CINCINNATI: (Jeff Hirsh) You may not be aware of it, but there's yet another petition drive in Ohio, trying to get an issue on the ballot ... an issue where you will have final say. This one concerns internet sweepstakes cafes which, depending on your point of view, are either illegal gambling, or honest competition to the big boy casinos.

Local 12 News Reporter Jeff Hirsh tells us the petition signature count is now under way.   With the mayoral primary behind them, and the general election looming in November, folks at the Hamilton County Board of Elections have something else to check and check quickly ... thousands of petition signatures.

Amy Searcy, Director, Hamco. Bd. of Elections:
"So, we're working 8-8 Monday thru Friday, all day Saturday and all day Sunday."

The statewide petition drive is an effort by operators of internet sweepstakes cafe's to stay in business in Ohio.  Those cafe's sell phone cards.  Buyers could then play internet sweepstakes games to win cash.  Some state officials call it illegal gambling, so the legislature passed a law limiting payouts to prizes worth 10 dollars, in effect shutting the cafes down, because they could not make money.
But the cafe industry has gathered more than 430-thousand signatures, trying to get repeal of the law on the ballot in November, 2014.
Local boards of elections have until next Friday to check signatures. Besides regulars working overtime, Hamilton County has hired some 35 part time workers.

"It's a particular skill, we have to spend hours training them. They have to understand our voter registration system, how to look up a signature and verify if it is a valid signature at the address, and if the signature itself is the signature of the voter."

"For reasons no one can seem to figure out, these folks have more counting to do than anyone else in the state. Hamilton County has 126-thousand signatures to check on the petitions.
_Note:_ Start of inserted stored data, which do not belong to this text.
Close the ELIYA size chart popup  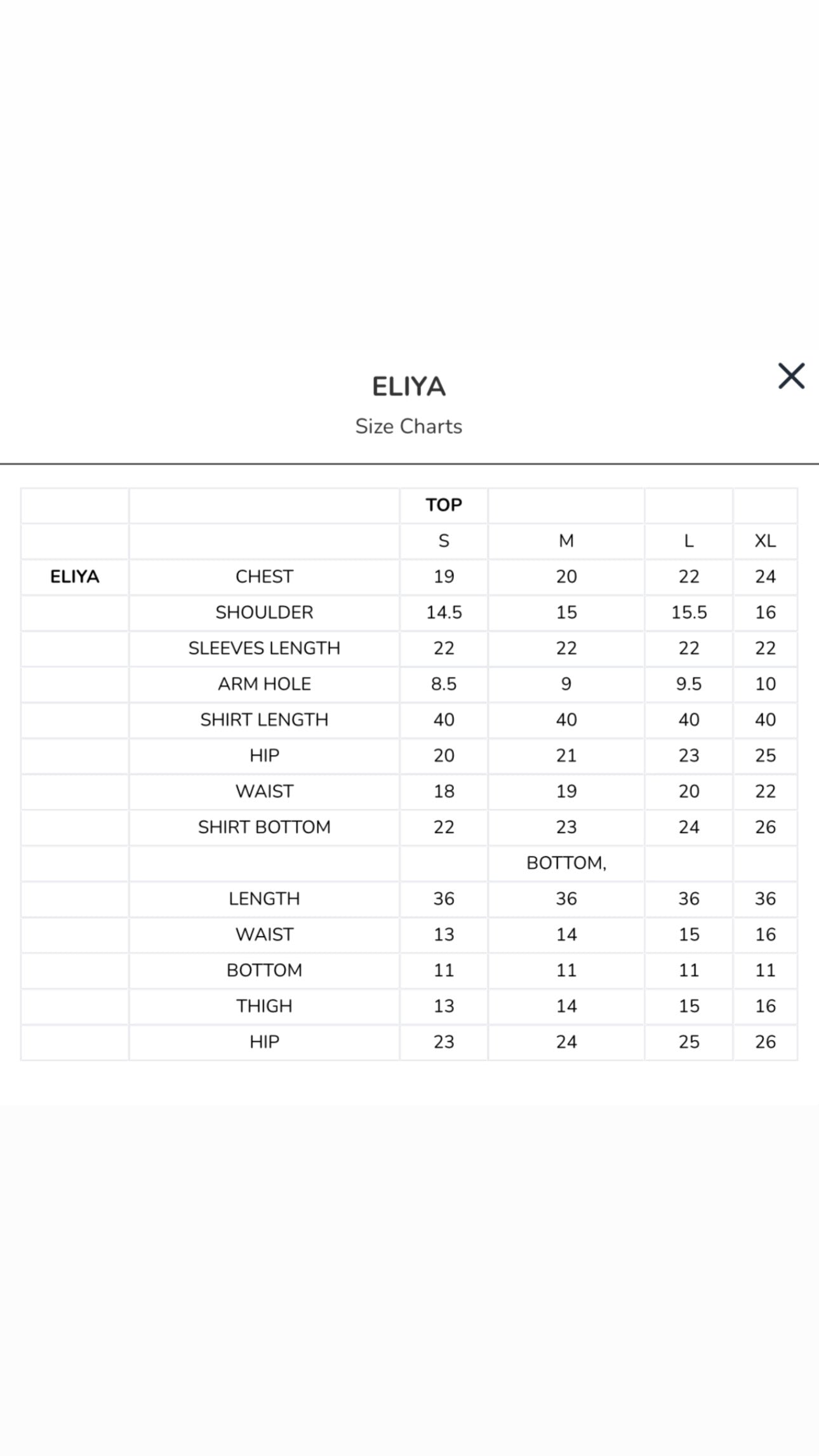click(x=791, y=376)
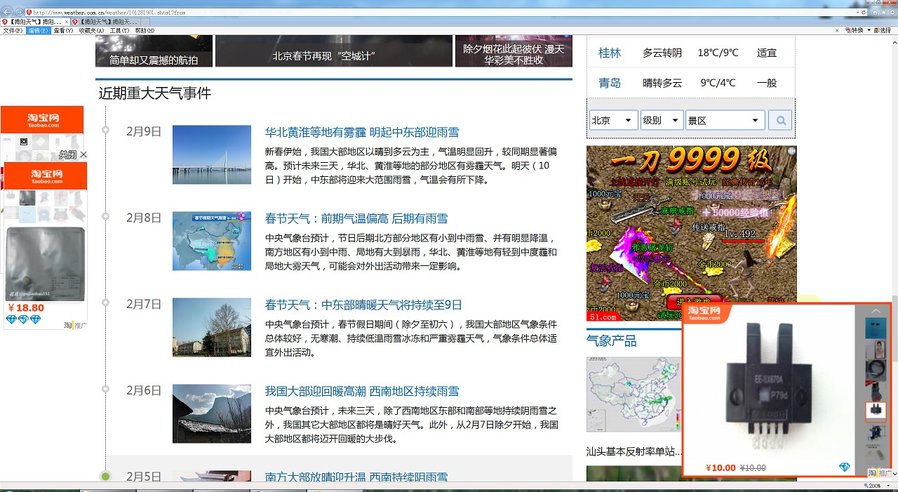Image resolution: width=898 pixels, height=492 pixels.
Task: Click the blue diamond icon beside ¥10.00
Action: [845, 467]
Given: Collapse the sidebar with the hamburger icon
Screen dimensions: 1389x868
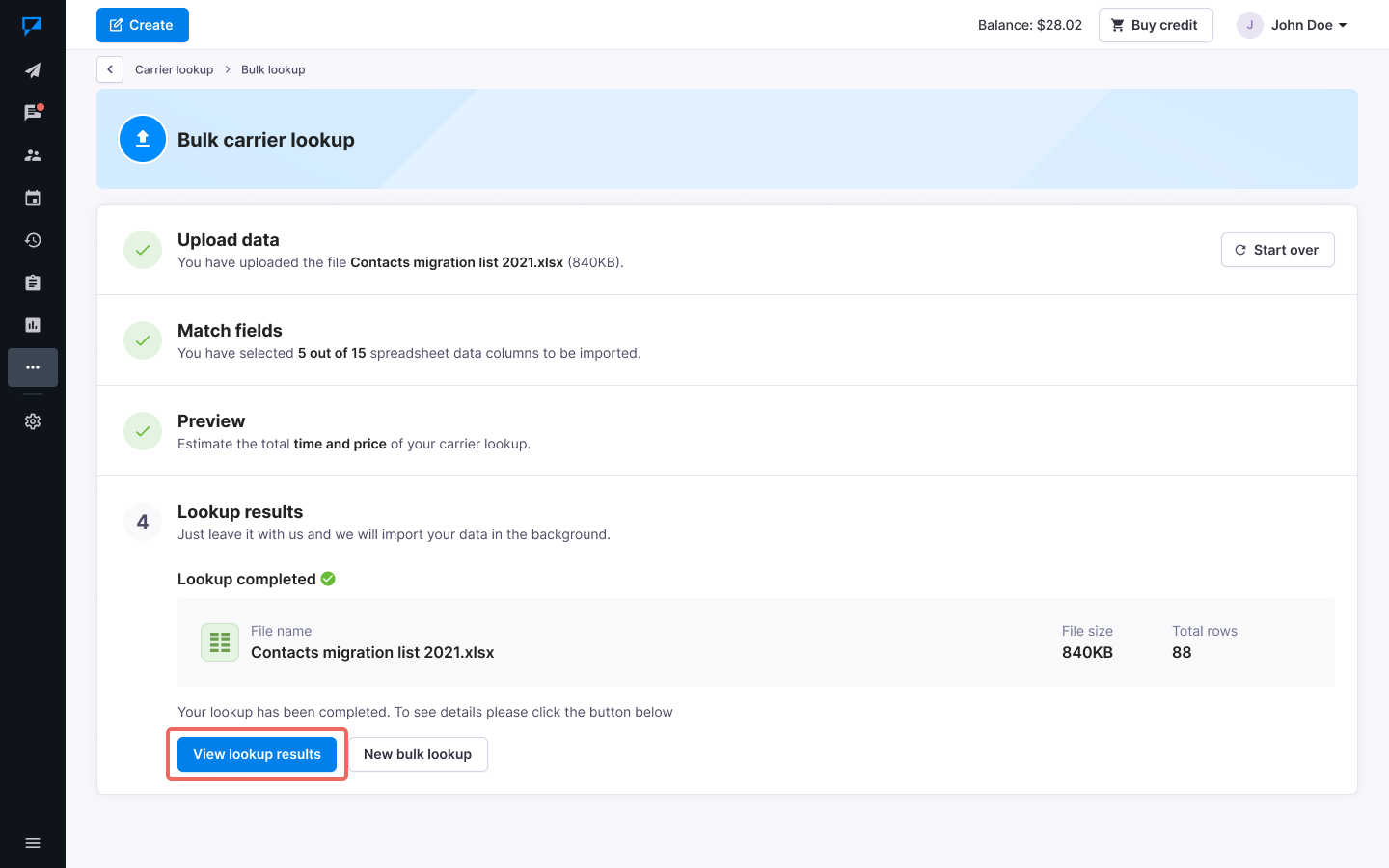Looking at the screenshot, I should [33, 842].
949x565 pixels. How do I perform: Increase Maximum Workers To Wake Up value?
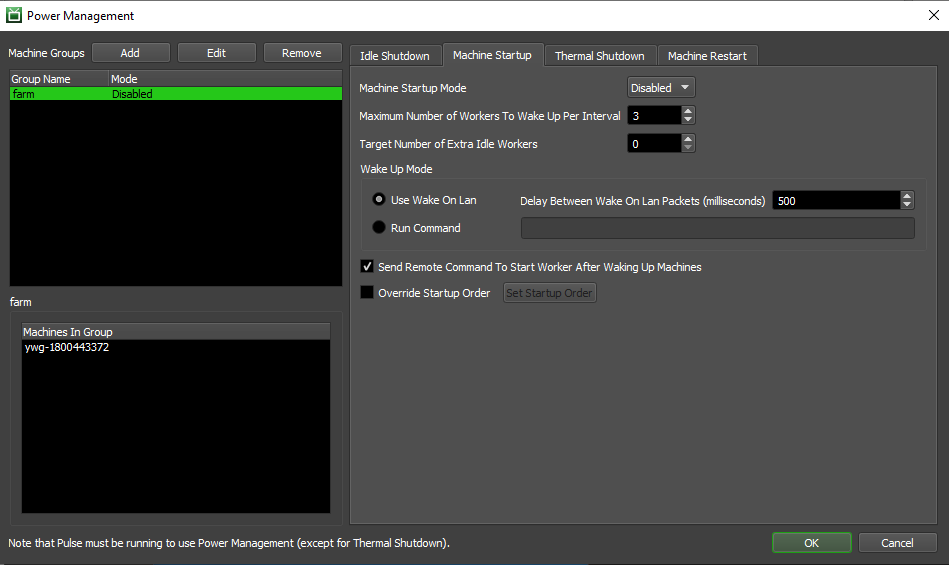tap(687, 111)
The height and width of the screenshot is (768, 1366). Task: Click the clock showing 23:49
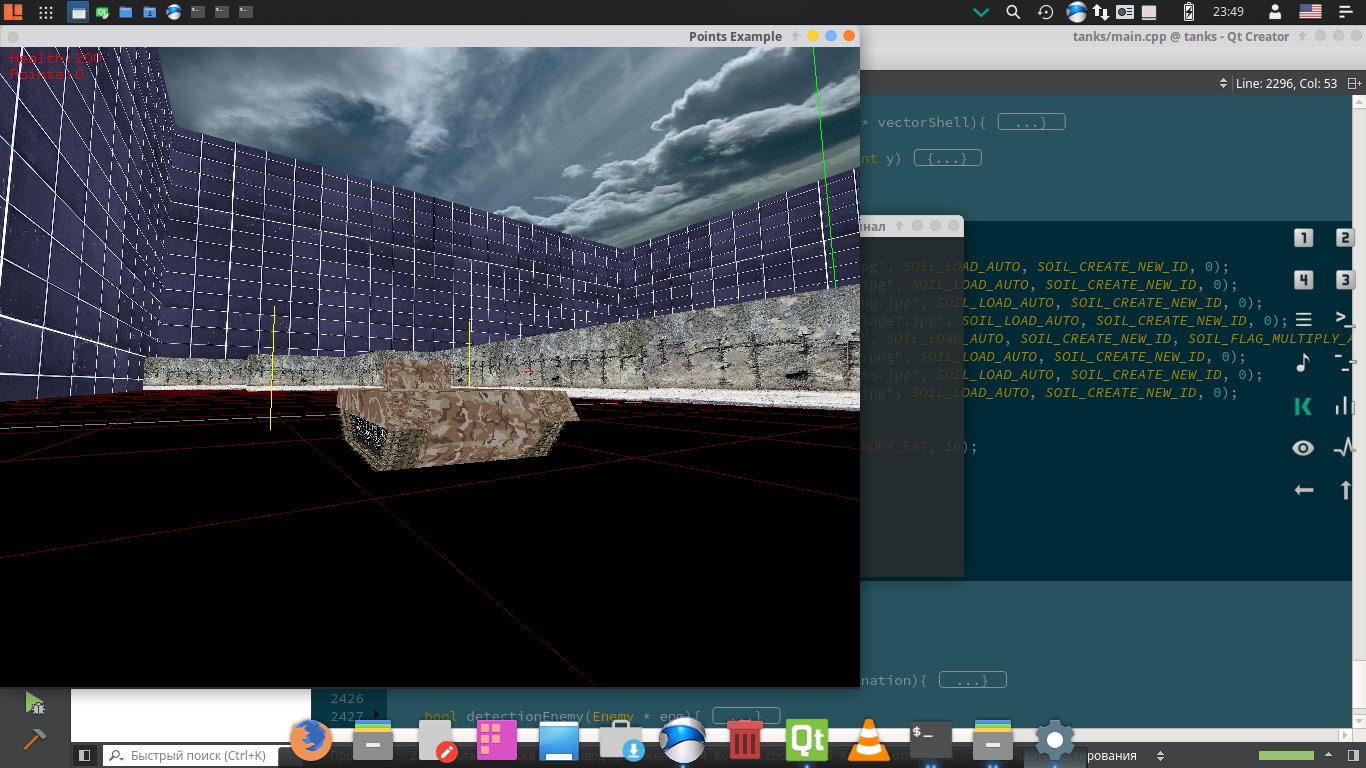(x=1227, y=12)
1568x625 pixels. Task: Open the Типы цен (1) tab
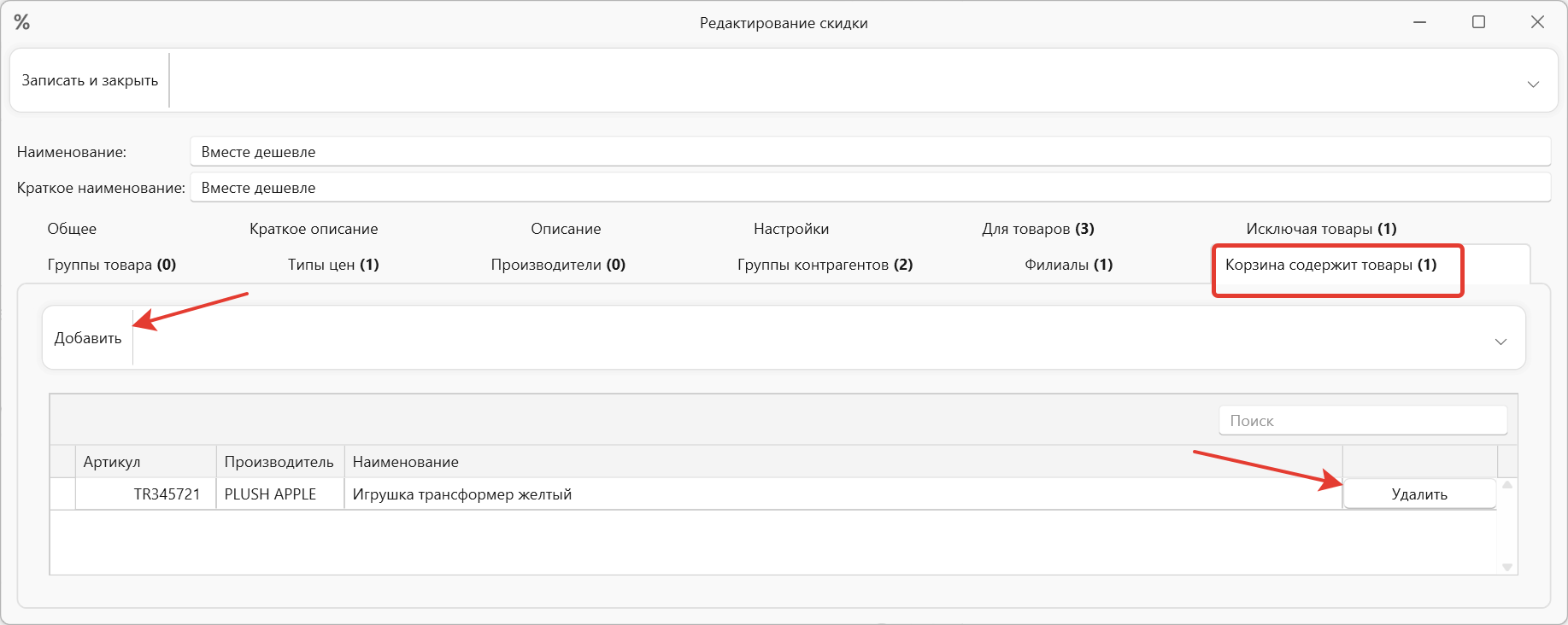point(333,265)
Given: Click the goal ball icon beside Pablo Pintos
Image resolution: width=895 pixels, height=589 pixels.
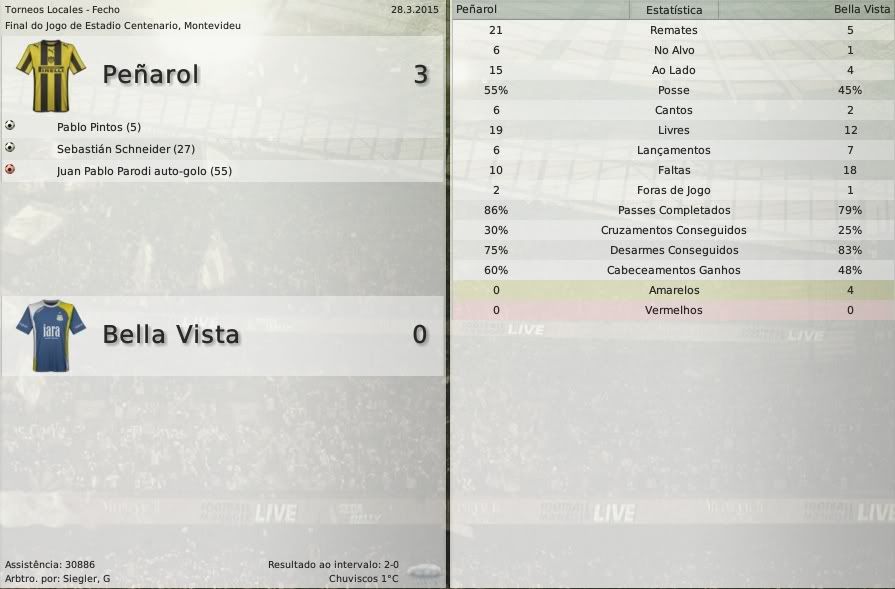Looking at the screenshot, I should (x=10, y=126).
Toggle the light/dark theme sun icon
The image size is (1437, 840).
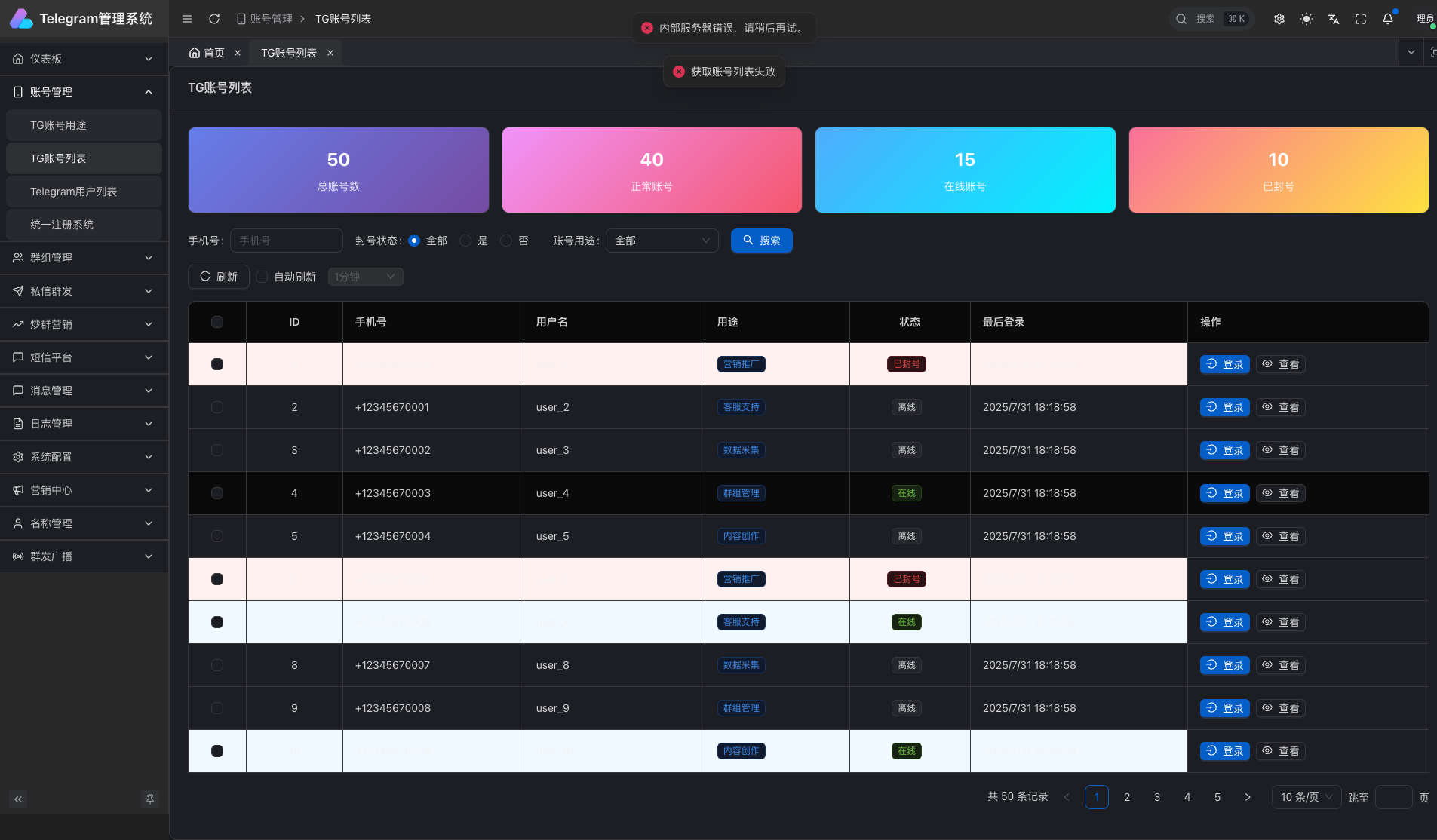[x=1307, y=19]
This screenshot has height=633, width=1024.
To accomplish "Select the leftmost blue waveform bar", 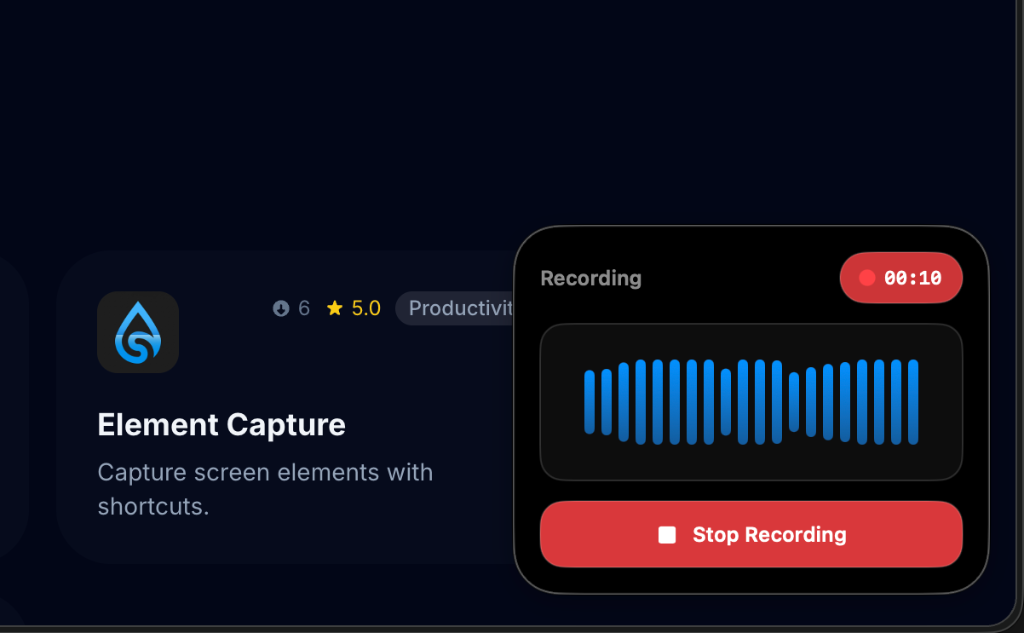I will click(x=589, y=402).
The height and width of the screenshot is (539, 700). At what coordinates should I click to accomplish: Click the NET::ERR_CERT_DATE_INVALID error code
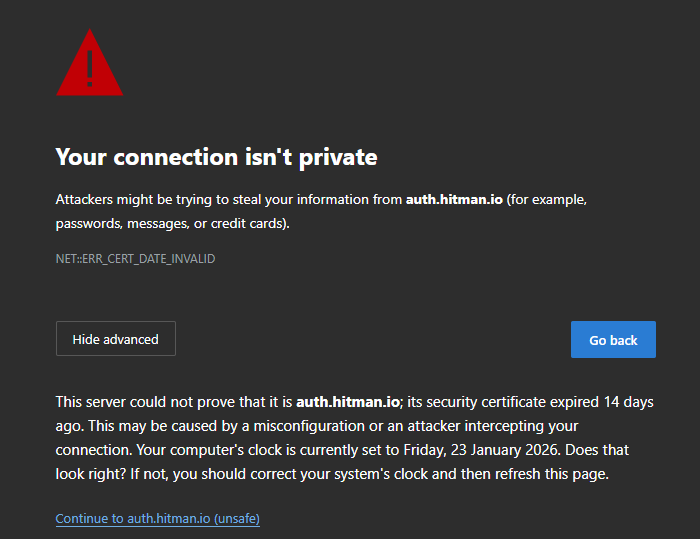pyautogui.click(x=135, y=259)
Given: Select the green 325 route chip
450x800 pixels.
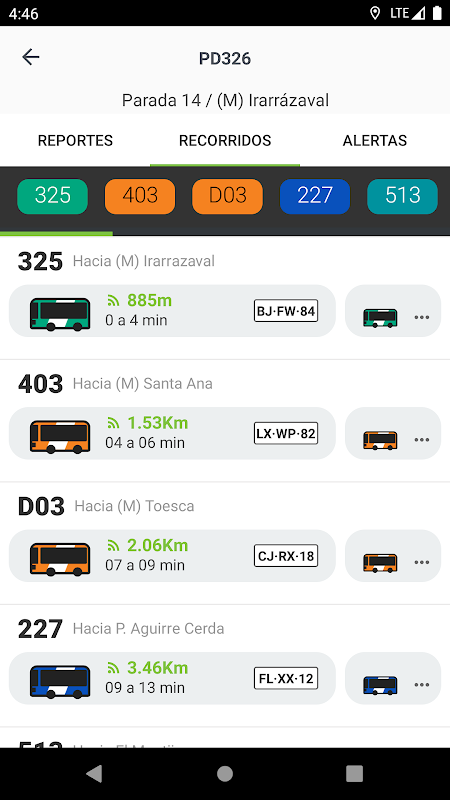Looking at the screenshot, I should (x=53, y=196).
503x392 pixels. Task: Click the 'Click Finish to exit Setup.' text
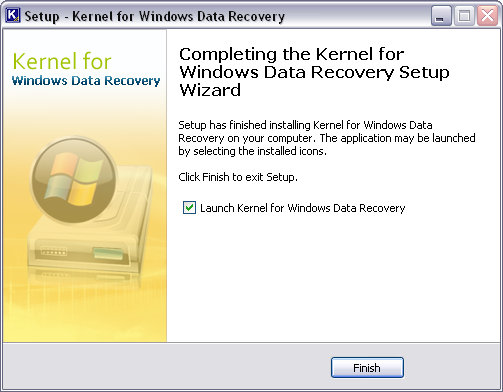tap(238, 177)
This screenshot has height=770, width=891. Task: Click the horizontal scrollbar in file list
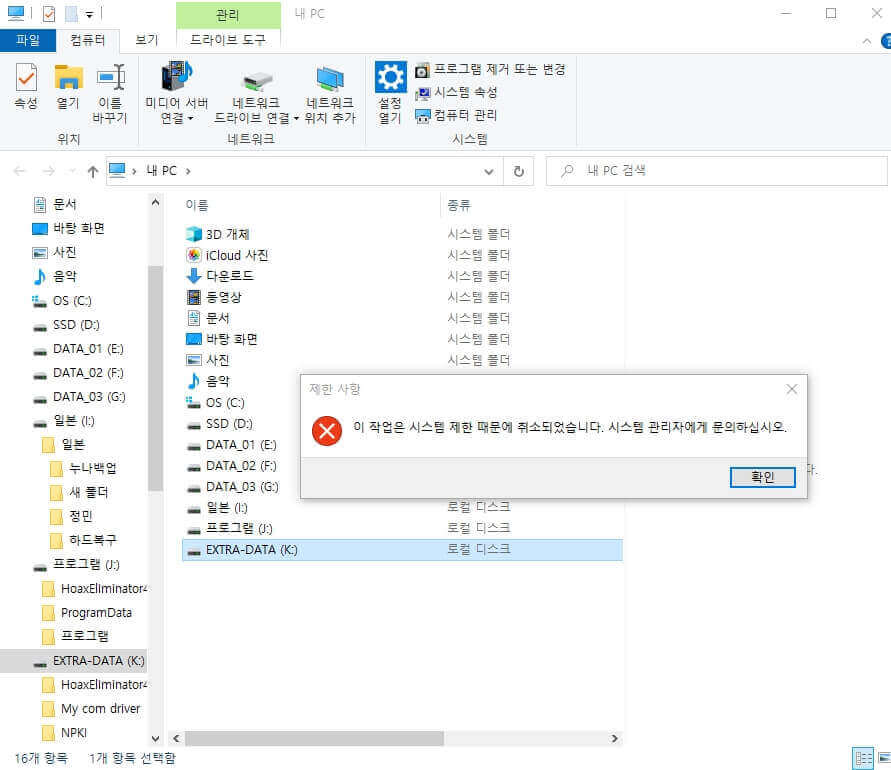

Cuyahoga County and Franklin County, Cleveland and Columbus, both bigger, have come in at about 86-87-thousand apiece."

It's not a slam dunk that the petition drive will make it.  So far, here at least, more than half the signatures are being disqualified.
One sweepstakes cafe in our area in Middletown has already closed, but another is still open, hoping for a future which seems a 50-50 bet at best.  The petition drive needs 231-thousand valid signatures to make it on the ballot.
If that number isn't reached once the count is finished, under state law you have ten more days to try to get more signatures.